While cure-related research garners headlines, speaker after speaker emphasized that the current priority is making antiretroviral therapy available to all who need it worldwide – and that number has just increased by approximately 9 million.
On June 30 the World Health Organization issued updated HIV treatment guidelines recommending that everyone should start antiretroviral therapy when their CD4 T-cell count falls below 500. This is an increase over the current global threshold of 350, and matches current U.S. guidelines.
The change was motivated by a growing body of evidence showing that earlier treatment has benefits both for the health of individuals with HIV and for public health by lowering the risk of transmission.
According to WHO, raising the CD4 threshold "could avert an additional 3 million deaths and prevent 3.5 million more new HIV infections between now and 2025."
The new guidelines were not universally commended, as some advocates expressed concern that expanding coverage will add short-term costs that overstretched budgets cannot accommodate, and earlier treatment could potentially do more harm than good in countries that still use older, more toxic drugs.
Drug policy fuels HIV
This year's IAS meeting was the first to be held in Asia, where the HIV epidemic is largely driven by injection drug use. Malaysia was selected in part because of its successful implementation of harm reduction programs that have dramatically reduced HIV incidence among people who use drugs, said local conference co-chair Adeeba Kamarulzaman.

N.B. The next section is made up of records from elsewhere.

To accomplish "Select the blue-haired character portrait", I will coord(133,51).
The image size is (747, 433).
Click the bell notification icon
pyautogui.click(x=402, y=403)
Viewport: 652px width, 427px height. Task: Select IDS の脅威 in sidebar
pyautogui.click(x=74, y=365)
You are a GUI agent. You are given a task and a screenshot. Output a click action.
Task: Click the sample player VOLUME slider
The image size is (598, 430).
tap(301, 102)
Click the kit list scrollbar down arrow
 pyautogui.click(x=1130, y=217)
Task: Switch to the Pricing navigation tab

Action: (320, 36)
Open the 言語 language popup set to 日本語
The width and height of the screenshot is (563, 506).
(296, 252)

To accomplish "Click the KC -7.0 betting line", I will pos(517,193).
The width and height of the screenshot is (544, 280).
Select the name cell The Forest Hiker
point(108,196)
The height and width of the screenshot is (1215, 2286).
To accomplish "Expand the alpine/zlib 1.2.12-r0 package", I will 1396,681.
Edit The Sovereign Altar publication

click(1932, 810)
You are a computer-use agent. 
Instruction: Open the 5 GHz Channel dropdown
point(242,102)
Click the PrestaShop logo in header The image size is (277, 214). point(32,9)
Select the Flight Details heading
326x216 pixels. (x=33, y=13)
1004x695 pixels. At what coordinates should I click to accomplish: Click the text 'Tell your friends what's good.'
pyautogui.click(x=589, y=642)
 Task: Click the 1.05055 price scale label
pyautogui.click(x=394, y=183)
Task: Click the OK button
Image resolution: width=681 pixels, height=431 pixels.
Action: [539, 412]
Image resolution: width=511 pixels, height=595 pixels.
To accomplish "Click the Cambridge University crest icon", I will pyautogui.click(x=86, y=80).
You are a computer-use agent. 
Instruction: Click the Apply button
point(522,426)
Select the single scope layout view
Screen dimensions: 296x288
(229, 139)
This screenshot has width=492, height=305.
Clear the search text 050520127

Prohibition-based drug policy has fueled the spread of HIV, hepatitis B and C, and tuberculosis, and must shift to a public health focus, international experts from a range of disciplines agreed at two conference sessions.
Worldwide, it is estimated that one in five people who inject drugs is infected with HIV, and in some regions up to 90 percent have hepatitis C virus. According to UNAIDS, in 49 countries the prevalence of HIV among people who inject drugs is 20 to 50 percent higher than that of the general population.
"It's pretty clear that the war on drugs is unwinnable, the war on drug users is terrible and also unwinnable, but the war on HIV, HCV, and TB can be won with evidence-based policy," said IAS President-elect Chris Beyrer, who identified himself as the first openly gay man to hold the position in the organization's 25 years.
HIV and aging
Steven Deeks from UCSF gave the conference's keynote address, focusing on HIV and aging. In particular, he discussed how persistent inflammation – even in people on ART with undetectable viral load – raises the risk of age-related conditions such as heart disease.
These other diseases are becoming far more important than AIDS for people with HIV who have consistent access and good response to treatment, and managing age-related conditions will become an increasingly important aspect of HIV medicine worldwide in the coming years.
"It looks like [HIV] adds a decade in terms of age-associated conditions," Deeks said. "I spend my time in the clinic talking about exercise, management of lipids, a Mediterranean diet, and so forth ... That is the future of HIV care." [See related story for more on HIV and seniors.]
Concluding the meeting, Julio Montaner from the British Columbia Centre for Excellence in HIV/AIDS, co-chair of the next IAS conference in 2015, expressed the aspirations of many:
"We want all those in need – wherever they live, whoever they love, whatever their drug use history, however they earn a living – we believe they all must have access to the best HIV treatment and care and the most effective prevention strategies."